We recommend that sugars make up less than 5% and a maximum of 10%, of your daily calories. The average 2,000 calorie-a-day diet contains 12 teaspoons of added sugars, an amount that contributes about 10% of the day’s calories. One can of pop contains about 10 teaspoons of sugar! Foods that naturally contain sugar such as vegetables, fruit and milk should be included in a healthy diet in reasonable quantities.
Foods that are high in added sugar include:
- Sweetened cold and hot beverages, such as soft drinks, energy drinks, fruit flavoured drinks, sports drinks, hot chocolate and specialty coffees
- Baked goods and desserts such as cakes, candies, chocolate, cookies, doughnuts, ice cream, muffins, pastries and pies
Are you drinking too much sugar?
Many popular drinks have more than half of your recommended daily sugar intake.
* For an average 2000 calorie a day diet, 10% is about 12 teaspoons.
Tips to reduce your sugar intake
1. Don’t drink your calories.
Avoid sugary drinks. Drink water instead, when you are thirsty. Low fat, unsweetened milk is also a good way to quench thirst.
- To keep things interesting, flavour your water with lemon, orange or lime slices, strawberries or fresh mint.
- Avoid soft drinks and sports drinks. They are high in sugar and have no nutritional value (which is why they are called “empty calories”).
- Avoid fruit juice, even when it is 100% fruit juice. While 100% fruit juice has some nutrient value, it can quickly add calories without the great fibre and nutrients you get by eating the whole fruit.
- Stay away from fancy hot drinks with added sugars. Order a latte instead of a mocha coffee. Add nutmeg and cinnamon toppings for extra flavor rather than adding sugar.
2. Try whole foods. Whole foods are items that remain close to their natural state as possible with little processing.

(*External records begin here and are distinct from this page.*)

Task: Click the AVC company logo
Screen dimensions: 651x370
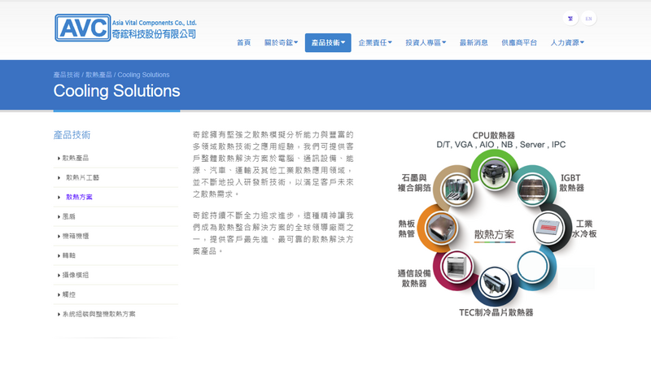Action: tap(125, 28)
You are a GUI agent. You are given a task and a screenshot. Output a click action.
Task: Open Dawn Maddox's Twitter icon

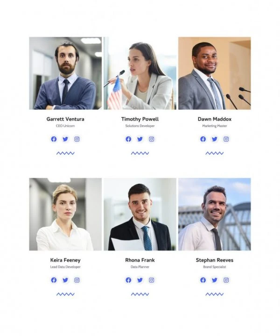coord(215,139)
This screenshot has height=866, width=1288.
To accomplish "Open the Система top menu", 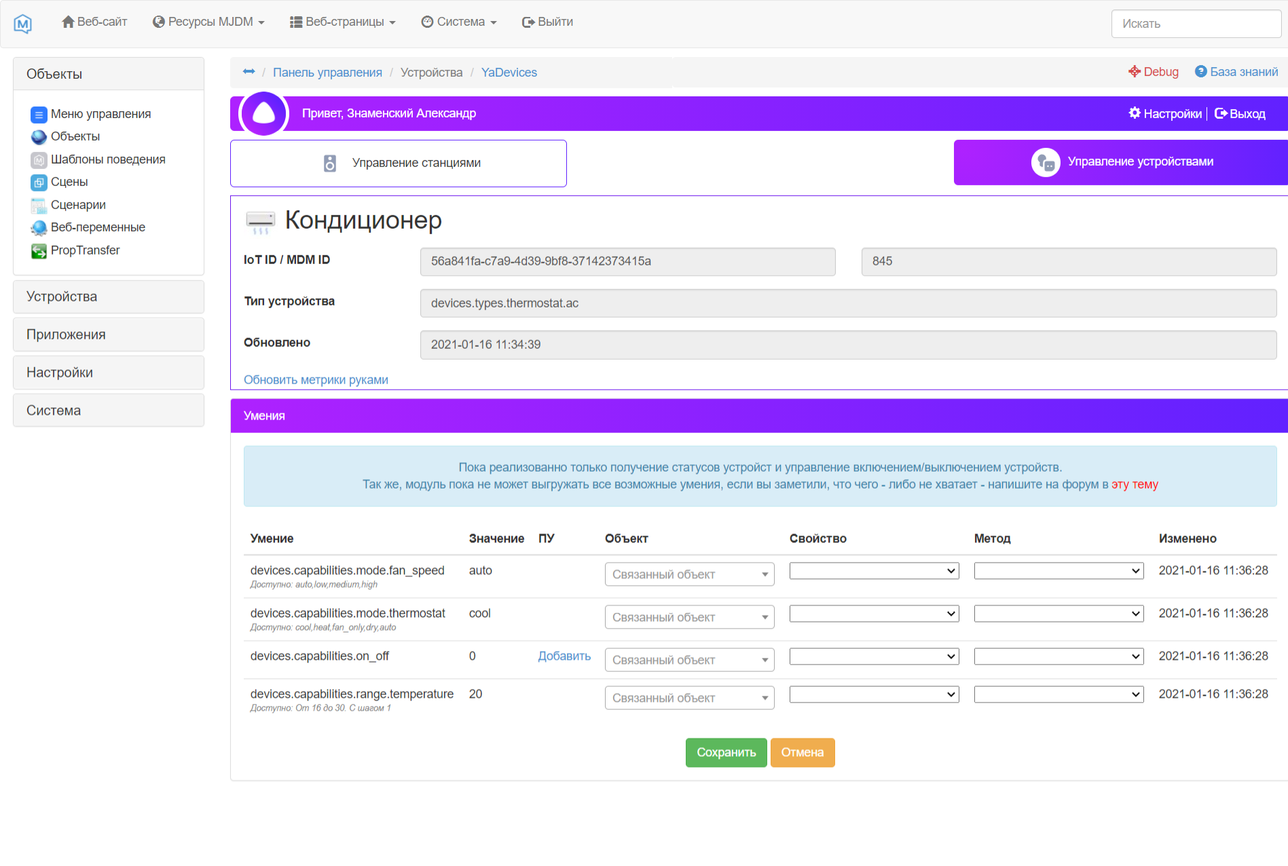I will (x=459, y=22).
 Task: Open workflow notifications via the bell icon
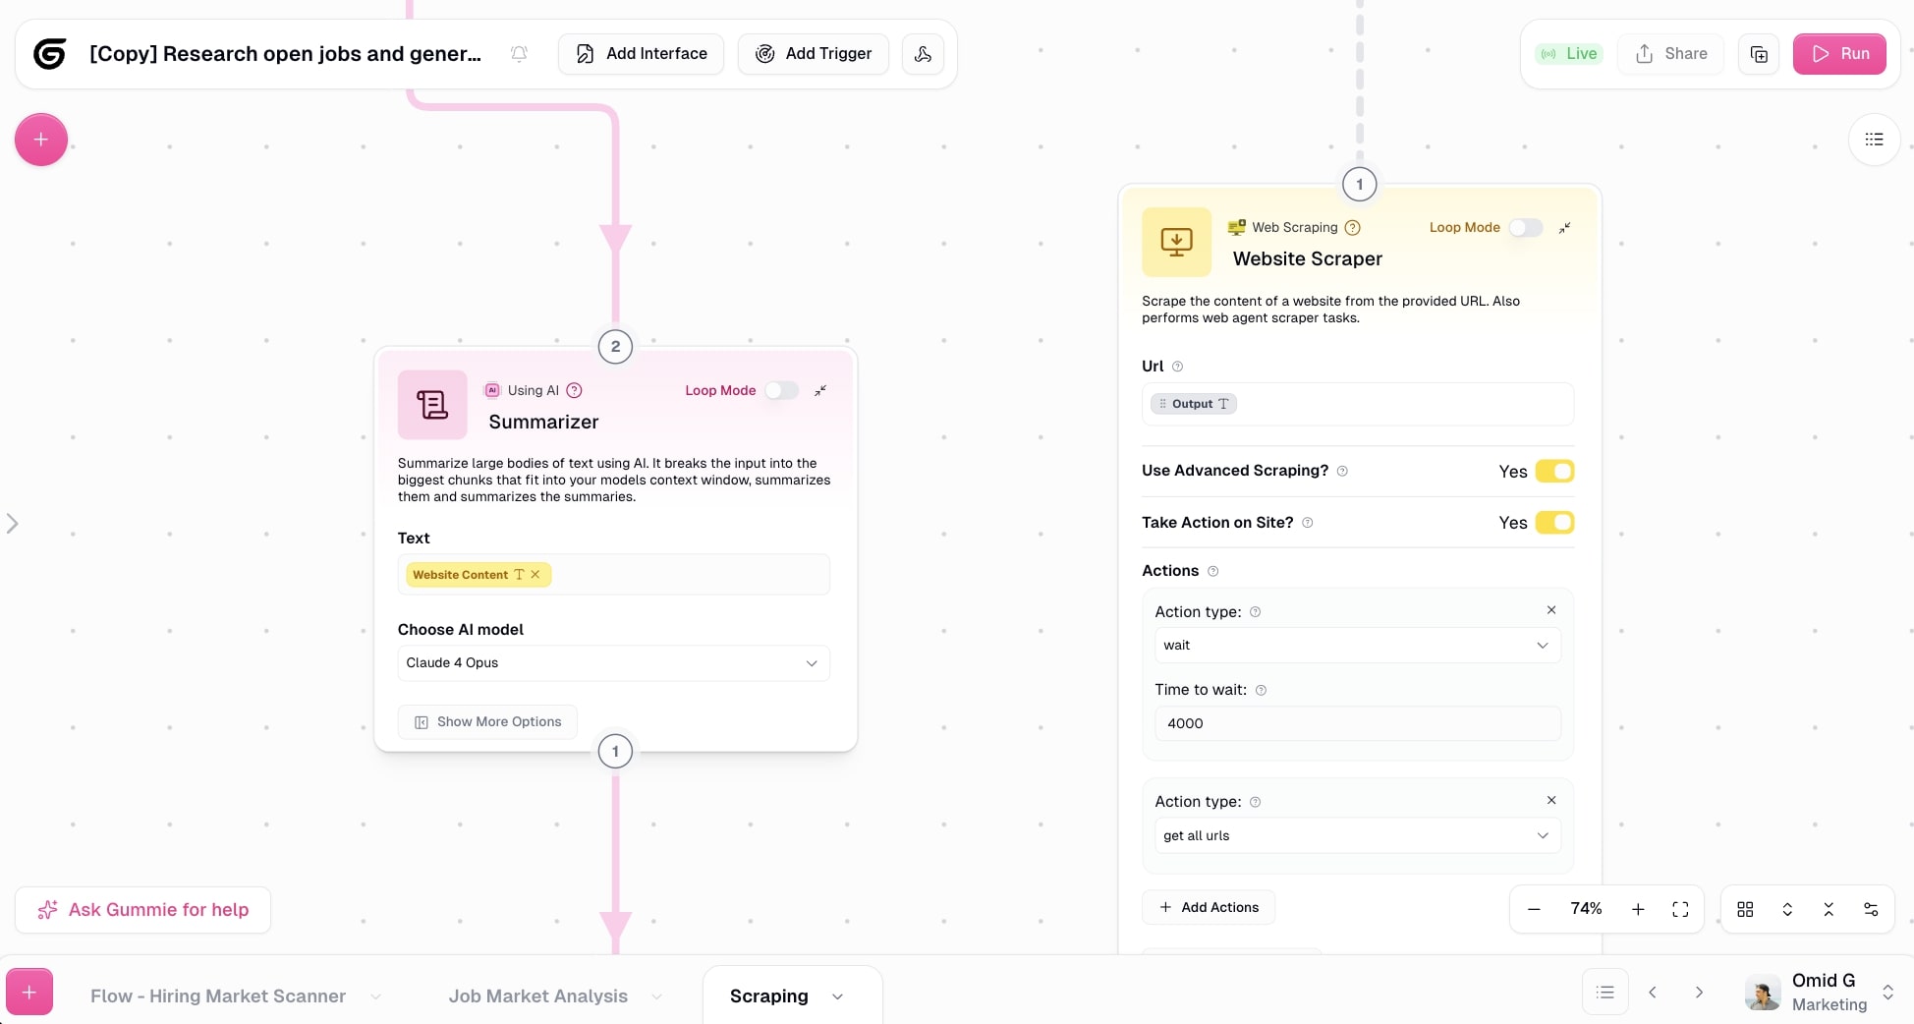point(519,54)
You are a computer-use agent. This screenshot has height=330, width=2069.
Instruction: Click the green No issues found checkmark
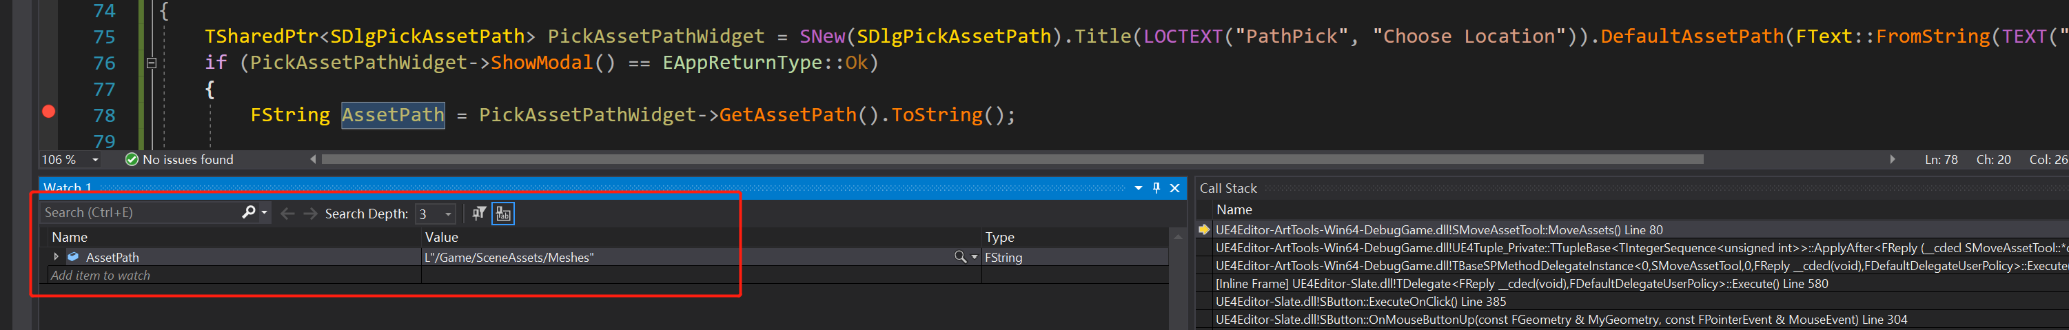coord(132,160)
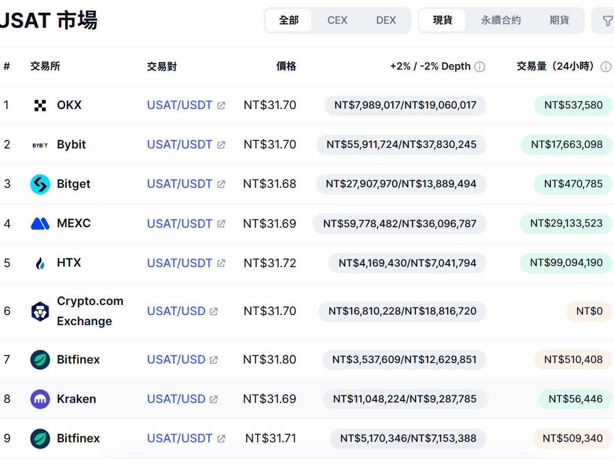Viewport: 614px width, 459px height.
Task: Open the filter icon button
Action: coord(607,21)
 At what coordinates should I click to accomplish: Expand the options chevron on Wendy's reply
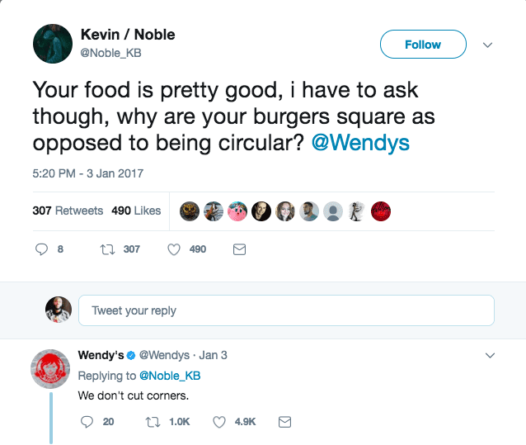[x=490, y=356]
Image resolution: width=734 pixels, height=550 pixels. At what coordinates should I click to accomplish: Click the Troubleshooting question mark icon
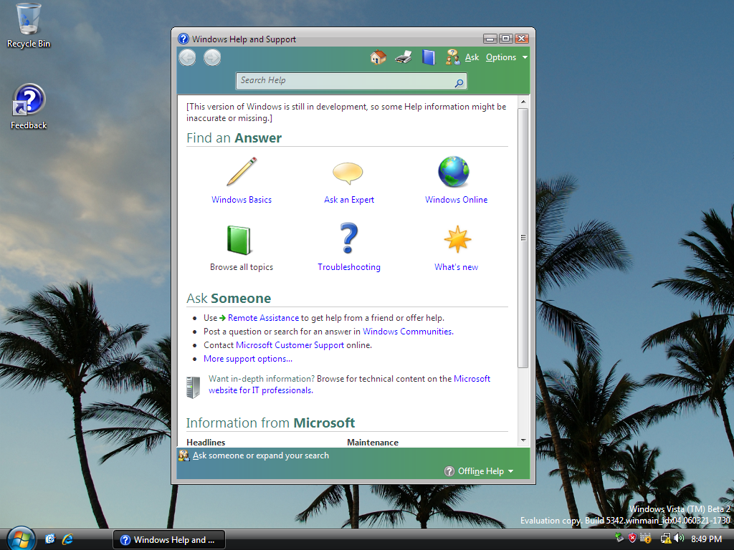(x=348, y=239)
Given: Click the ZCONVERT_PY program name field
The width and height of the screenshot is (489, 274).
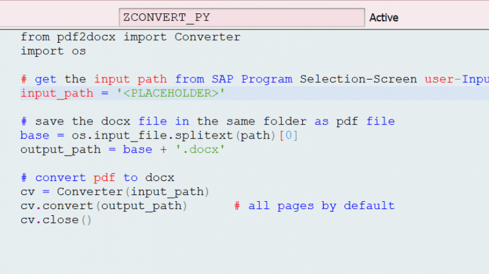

Examples are: fresh or frozen vegetables and fruit, poultry and fish, beans, lentils or tofu, brown rice, whole wheat couscous, barley, whole grain breads, plain lower fat milk, plain yogurt and cheeses.
3. Snack sensibly. Stock up on roasted nuts, lower-fat cheese and crackers, veggies and dip, and plain yogurt with fresh fruit. Reduce the amount of baked goods, sweet desserts, candies, and chocolates you eat.
4. Eat sugar-reduced cereals. Choose cereals with less than 6 grams of sugar and more than 4 grams of fibre per 1 cup (30 gram) serving.
5. Cook at home more often. Select recipes that are lower in sugar. Visit and bookmark http://www.heartandstroke.ca/get-healthy/recipes for a wide variety of delicious recipes. Also, you can experiment with your favourite recipes by reducing the amount of added sugar to your recipes by one-quarter to one-third.
6. Read the Nutrition Facts table and the ingredient list on packaged foods. Pay special attention to the serving size total amount of sugar and read the ingredient list. The Nutrition Facts table will tell you the total amount of sugar in the product (from both naturally occurring and added sugars) and the ingredient list will let you know where the sugar is coming from.
Products with added sugars such as glucose, fructose, sucrose, honey, evaporated cane juice, fruit puree, molasses, corn syrup, dextrose, concentrated fruit juice provide no nutritional benefits – minimize or remove these items from your shopping list.